Rockbridge County Lexington VA Door 6/24/1986 photo by Roy Burke
Roy Burke 1986 Vacation Log extract June 24, 1986: GAS Lexington. Chevron on U.S. 60. 1215 hrs, $11.82, 12.7 gals. 30305.1-30089=216 mi. or, 17 mpg(ugh), 5.47 cents/mi. Oil ok. So, off for a photo walk of Lexington while the weather still holds. Burning bush and care free.
The pic above is of my favorite early Doctor Flowers photos. He created a watercolor version of it that hangs on my wall today. The pic below is Doc’s beloved GMC Jimmy dubbed The Beagle after Charles Darwin’s 10-gun sloop HMS Beagle. It was his faithful companion for a decade of road trips.
Beagle On Curve photo by Roy Burke
Stone Mountain Park, 2013 photo by Roy Burke
Doc loved Christmas in his own way. In 1988, to celebrate his move into his new home and new way of life in Stone Mountain, he created one of his greatest cassette mix-tapes Bell Wringer:A Humbug’s Christmas(tape #319 in the archive). You can see his original playlist below. This Maxell UDXL 90 minutes-worth of his lavishly curated collection of Christmas music runs the gamut from the ridiculous to the sublime, from the canon to Scrooge McDuck. Clarence Carter’s Back Door Santa? Natch. Harvard Glee Club? Of course. He gave me a copy for Christmas that year, and for the quarter century or so afterwards we regularly set aside a holiday season opportunity to listen to it together at his Stone Mountain home, lights strung across the INSIDE of the house, an obscure college football bowl game soundlessly providing our ‘fireside’ holiday glow as we soaked in the music, sipped some liquor, and talked and laughed about the world at the end of another year.
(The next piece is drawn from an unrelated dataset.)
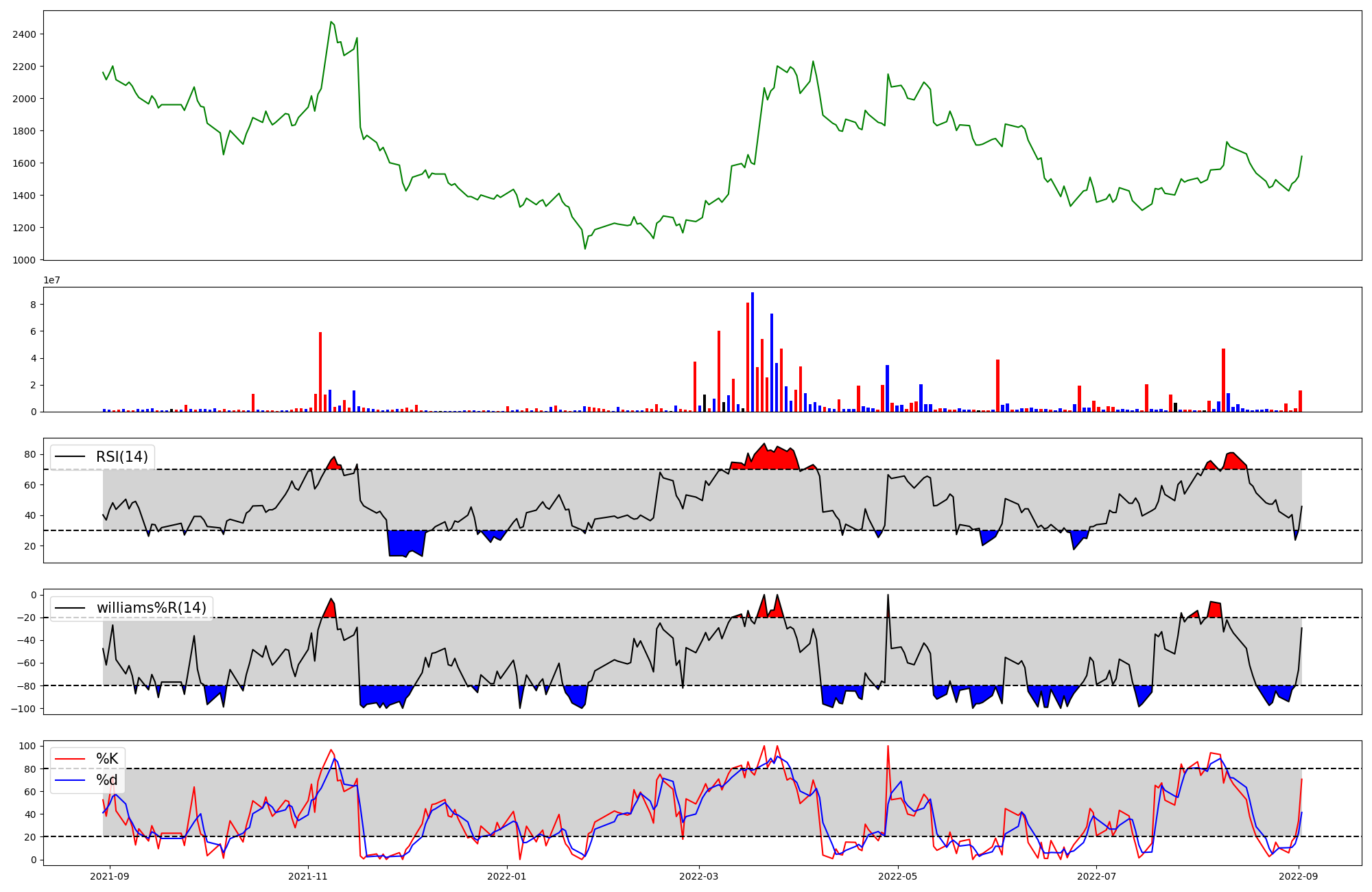Click the 2022-03 x-axis date label
Screen dimensions: 1372x892
[699, 876]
Lamar County GA Trumpet Honeysuckle March 23 2008 Roy Burke photo
Harold and I originally planned an overnight run to the Chattahoochee and Nantahala National Forests to trace some of Doc’s favorite county and Forest Service roads. But severe drought has brought forest fires, so we opted to run south and make a long day of it in Meriwether County, Pine Mountain, and Sprewell Bluff in nearby Upson County. We kept a road log, stopped at a rural church and graveyard, Flint River crossings, ate a road-food lunch beside a covered bridge, and sunned ourselves at FDR’s favorite picnic spot outside of Warm Springs at Dowdell’s Knob. We hiked the Delano trail for an hour, and made our way to Sprewell Bluff along the Flint, just in time to spend the golden hour. I took photos along the way and kept the log book. Harold drove his truck and developed our map strategy. We listened to a lot of Dwight Yoakam and talked of many things.
Just past dark, just past the Lamar County line on our way to dinner at the local meat and three in Barnesville and thence back to the city, on a rural stretch of State Road 36, we saw the brightest greenest closest meteorite either of us had seen in recent memory flash across the night sky like a coda, a cosmic boo-yah, as though Doc had cracked the time-space continuum and hurled a roman candle back at us, chuckling at our attempt to duplicate his fieldwork.